He agreed with SBI chairman Rajnish Kumar that conditions were not right for privatisation of the Public Sector Banks (PSBs). "Clearly privatisation (of PSB) is no panacea; that is quite clear," added Mundra at the conclave attended by some 200 members of the Indian business community here.
"Given India's current socio-economic condition, it is not right (time) for privatisation. May be after 20 years, you will have the right situation," said Kumar during a panel discussion.
While the government's recapitalisation of cash-strapped banks is going on, the Punjab National Bank (PNB) fraud, the country's worst in banking history, surfaced last month, shocking the financial industry as much the public sector.
Both the top bankers agreed PNB fraud was the worst to hit the industry.
Kumar said the crisis situation should be sorted out, perhaps over the next two years, and build confidence in the banks, before considering consolidation of the industry.
They agreed the banking sector was sound.
Kumar also called for improving governance, quality of bank boards and executive levels.

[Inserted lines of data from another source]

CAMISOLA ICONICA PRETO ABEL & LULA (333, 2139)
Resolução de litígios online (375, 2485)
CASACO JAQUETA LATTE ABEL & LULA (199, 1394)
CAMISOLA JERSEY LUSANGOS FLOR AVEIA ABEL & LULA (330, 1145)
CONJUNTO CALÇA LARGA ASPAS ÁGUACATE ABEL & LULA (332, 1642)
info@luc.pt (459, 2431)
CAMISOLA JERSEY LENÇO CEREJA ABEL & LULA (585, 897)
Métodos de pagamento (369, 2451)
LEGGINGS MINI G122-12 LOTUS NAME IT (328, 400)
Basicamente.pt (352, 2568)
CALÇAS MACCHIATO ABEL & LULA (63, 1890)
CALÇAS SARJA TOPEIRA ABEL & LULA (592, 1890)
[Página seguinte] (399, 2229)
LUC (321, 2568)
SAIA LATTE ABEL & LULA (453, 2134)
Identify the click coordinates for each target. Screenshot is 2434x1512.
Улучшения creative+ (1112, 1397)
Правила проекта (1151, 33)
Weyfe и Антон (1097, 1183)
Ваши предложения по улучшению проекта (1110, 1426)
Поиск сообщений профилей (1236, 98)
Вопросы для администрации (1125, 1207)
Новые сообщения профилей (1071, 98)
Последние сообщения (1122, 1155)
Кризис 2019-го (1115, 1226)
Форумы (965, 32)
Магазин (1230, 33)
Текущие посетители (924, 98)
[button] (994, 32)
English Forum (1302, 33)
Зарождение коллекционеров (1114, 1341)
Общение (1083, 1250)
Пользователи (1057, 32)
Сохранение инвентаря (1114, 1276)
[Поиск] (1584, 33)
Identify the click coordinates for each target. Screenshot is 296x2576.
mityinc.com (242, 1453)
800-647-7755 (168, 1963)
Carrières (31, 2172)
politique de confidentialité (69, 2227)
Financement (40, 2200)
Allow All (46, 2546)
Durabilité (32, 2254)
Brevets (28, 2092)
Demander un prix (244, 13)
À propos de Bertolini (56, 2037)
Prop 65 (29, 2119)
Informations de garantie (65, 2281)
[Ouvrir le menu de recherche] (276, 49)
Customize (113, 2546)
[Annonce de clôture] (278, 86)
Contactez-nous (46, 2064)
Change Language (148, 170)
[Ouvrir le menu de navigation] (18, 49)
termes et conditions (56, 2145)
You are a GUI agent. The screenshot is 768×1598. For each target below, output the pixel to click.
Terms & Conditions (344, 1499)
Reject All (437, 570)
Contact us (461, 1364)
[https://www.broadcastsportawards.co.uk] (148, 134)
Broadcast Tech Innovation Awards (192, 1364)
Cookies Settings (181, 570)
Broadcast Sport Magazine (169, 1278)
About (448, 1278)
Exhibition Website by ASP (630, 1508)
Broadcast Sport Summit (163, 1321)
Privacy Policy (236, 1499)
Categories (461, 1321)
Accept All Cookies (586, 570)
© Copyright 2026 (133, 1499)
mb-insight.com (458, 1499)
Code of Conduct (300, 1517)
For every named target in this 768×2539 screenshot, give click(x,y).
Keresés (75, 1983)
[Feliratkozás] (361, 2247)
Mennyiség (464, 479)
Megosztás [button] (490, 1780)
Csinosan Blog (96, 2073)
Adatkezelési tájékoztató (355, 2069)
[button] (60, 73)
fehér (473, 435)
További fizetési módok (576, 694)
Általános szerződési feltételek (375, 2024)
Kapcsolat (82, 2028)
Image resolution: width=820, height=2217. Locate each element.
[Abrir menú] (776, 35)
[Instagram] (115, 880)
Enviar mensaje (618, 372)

"Once they have regained a certain confidence, after about two years, and (perhaps) that time could be the right time for some consolidation," said Kumar.
Mundra felt that seven to eight banks should be consolidated in the 21-PSB industry, which, nevertheless, has done well in financing the country's massive infrastructure development.
"There can definitely be a consolidation that can be done and can happen. But you don't consolidate everybody," added Kumar.